Pour être parfaitement franc avec vous, ce que j'en retire est un sentiment d'accomplissement direct qu'un homme ne peut jamais avoir dans ce pays. Nous avons choisi quelque chose et nous l'avons fait. Et cela a été fait pour seulement cinq mille dollars américains. D'abord les piliers, ensuite le plancher. Être un travailleur en Amérique signifie que, peu importe combien on gagne et à quel point on travaille dur, ce n'est jamais assez et le boulot n'est jamais fini. On ne ressent jamais la satisfaction immédiate, encore moins la sécurité, de son travail en tant que citoyen de l'empire. On paye, on travaille, on trime et on paye encore tandis que tout s'éternise, extrayant des sommes d'argent toujours croissantes juste pour garder ce qu'on a déjà payé. Et il y a toujours le spectre de la retraite et tout le fric qu'elle est censée nécessiter. Quand j'étais gamin j'ai lu un article qui disait qu'une personne avait besoin de cinquante mille dollars d'économies pour être en sécurité à la retraite. Il n'y a pas longtemps j'ai lu une rubrique d'un magazine financier qui disait qu'un million n'est pas tout à fait suffisant. Je ne doute pas que je pourrais facilement vivre à Hopkins pour environ quatre cent dollars par mois — le double de ce avec quoi Luke fait vivre une famille de huit — et réussir à en garder pour du rhum, des cordes de guitare et un peu de ganja.
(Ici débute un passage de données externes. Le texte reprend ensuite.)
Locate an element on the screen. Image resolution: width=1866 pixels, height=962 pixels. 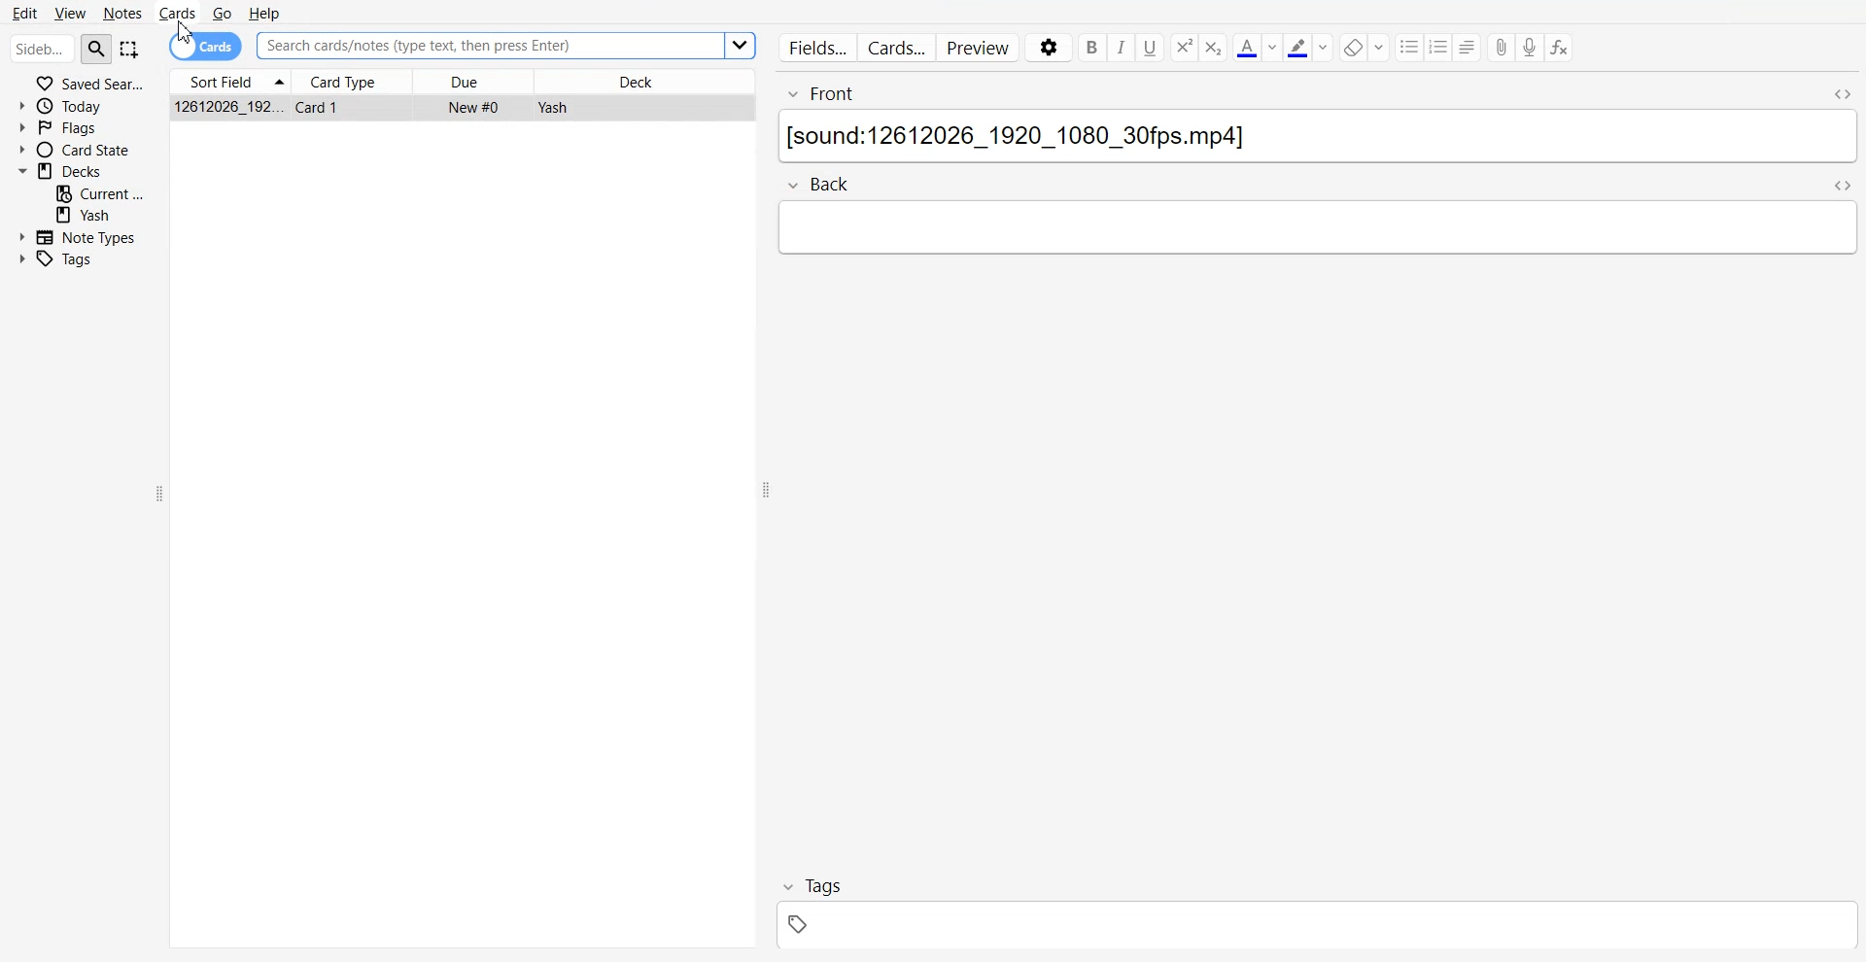
Card Type is located at coordinates (350, 81).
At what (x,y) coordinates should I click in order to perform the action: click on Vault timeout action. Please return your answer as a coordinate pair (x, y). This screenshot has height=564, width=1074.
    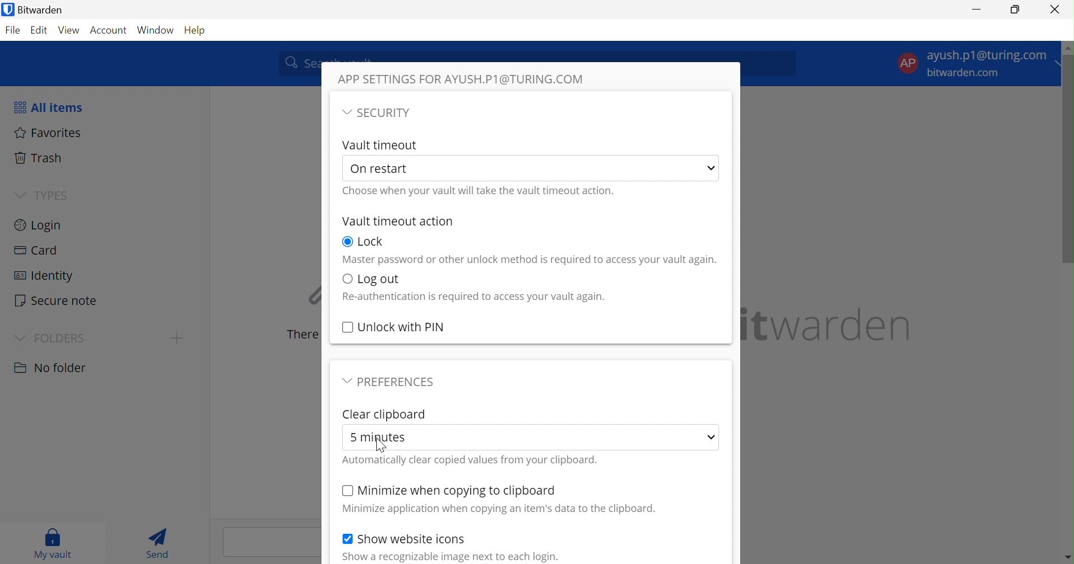
    Looking at the image, I should click on (398, 221).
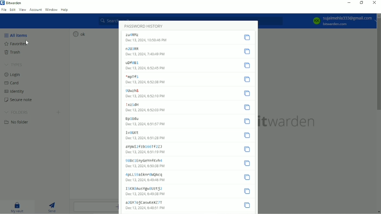 The width and height of the screenshot is (381, 214). Describe the element at coordinates (144, 161) in the screenshot. I see `98Bc1EnyGeYnfKvh4` at that location.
Les chiens des conquérants

Ce soir les vents légers portent l'odeur des gommiers rouges et des feuilles de quatre-épices, et ce soir, comme tous les autres, les enfants, les chiens, Luke et Marzy sont assis sous le manguier bleu, les adultes sirotant la liqueur d'aristoloche pendant que les gamins ensommeillés s'accrochent à nous, baignés dans les dernières lueurs rouges. Soudainement le plus vieux chien, Rex, se dresse raide avec chaque nerf en alerte et il y a un silence de mort tandis qu'un jeune homme tout habillé de noir traverse la rue du village, menant plusieurs pitbulls. Il a trouvé une belle niche dans la nouvelle économie globale de l'homme blanc en vendant le service de chien de garde de ses huit pitbulls. Comme m'avait averti un ami noir à Detroit avant que je parte : Ne t'attends pas à trouver de la noblesse nègre dans la pauvreté.

9. Un cocktail également appelé mojito.

10. Il s'agit en fait de Donatien-Marie-Joseph de Vimeur, vicomte de Rochambeau, que Joe Bageant confond avec son père Jean-Baptiste Donatien de Vimeur, comte de Rochambeau. L'auriez-vous su ?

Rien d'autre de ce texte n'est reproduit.